I think it may be a good test case for voting / hard fork : upgrade decred's hashing algo from Blake to Blake2. Links : https://blake2.net/ https://en.wikipedia.org/w/index.php?title=BLAKE_(hash_function)§ion=5#BLAKE2 https://bitbucket.org/dchest/b2sum Arguments: - Not tested as well as the original blake (meant by years, can not evaluate otherwise) + Faster Any ideas ?
BLAKE2 was known about during the development of the chain. The speed gains in BLAKE2 are almost entirely from reducing the number of rounds. The higher round BLAKE was chosen. That said, hard forking should be demoed with voting in the near future.

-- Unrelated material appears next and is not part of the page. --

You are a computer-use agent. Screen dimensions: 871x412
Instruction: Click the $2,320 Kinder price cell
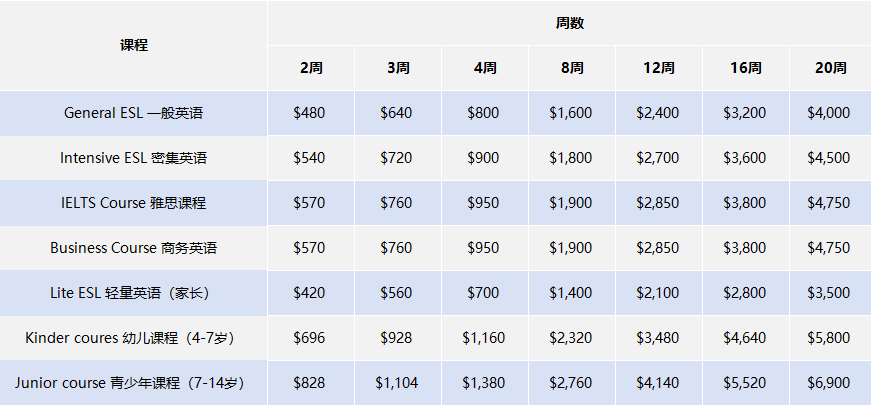pyautogui.click(x=571, y=338)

I suppose newer is better, but it may not always be the case. From links above : "BLAKE2b (or just BLAKE2) is optimized for 64-bit platforms—including NEON-enabled ARMs—and produces digests of any size between 1 and 64 bytes" (so we can have 32 bytes hash) "BLAKE2 includes the 4-way parallel BLAKE2bp ..... tuned to your specific requirements, such as keyed hashing (that is, MAC or PRF), hashing with a salt, updatable or incremental tree-hashing, or any combination thereof." (so it seems like a good fit) Blake2b has 12 rounds. "Based on the security analysis performed so far, and on reasonable assumptions on future progress, it is unlikely that 16 and 14 rounds are meaningfully more secure than 12 and 10 rounds." (and other things mentioned in the paper) just my 2 cents
Hashing with a salt is already supported, but we don't use it. Variable size digest isn't useful to us, and native 64-bit may also not be useful for embedded devices. ChaCha20 has a solid history of secure use in the Poly1305-ChaCha20 suite. It is used by both Cloudflare and Google. The G rounds in BLAKE are also able to be made parallel for BLAKE256, as noted in Aumasson et al (2014) section 6.2.1. Tree hashing isn't interesting because the method used is for generating hashes of large contiguous files with fixed leaf sizes, which our data is not. This feature is intended to speed up the hashing of large files by allowing high parallelization, but a cryptocurrency only hashes small headers and variably sized transactions, the majority of which are small. We took note of this earlier (it was in the published book on BLAKE mentioned above), but we wanted to choose a hashing function with conservative security parameters. Notice that SHA256d was chosen instead of SHA256 for Bitcoin. BLAKE2 is intended to be a replacement for a fast replacement for MD5, a very fast but later determined to be insecure algorithm. We erred on the side of security.
I am no crypto expert and I do care about security of Decred. But the tweet you mentioned is 2 years old already and everybody can compare "That does sound okay, but I can't decide if 64b is going to propagate into all the embedded devices I care about." with today's market. Linux kernel already decided to drop 32 bit support. Second link does not work, but Cloudflare mentioned ChaCha20 implementation more than a year ago. And as the mentioned it was invented by Professor Dan Bernstein (djb) back in 2008. And BLAKE and BLAKE2 are based on it. A security comparision of sha256, sha256d, md5 and Blake/2 can be searched for, but as Blake2 PDF says in chapter 4 Security - the most advanced attacks on the BLAKE as hash function—as opposed to its building blocks—are preimage attacks on 2.5 rounds with respective complexity 2^241 for BLAKE-256 ... "we expect attacks on reduced BLAKE with n rounds to adapt to BLAKE2 with n rounds, though with slightly different complexities". My concern is to create a cryptocurrency for the future, not dwell in the past.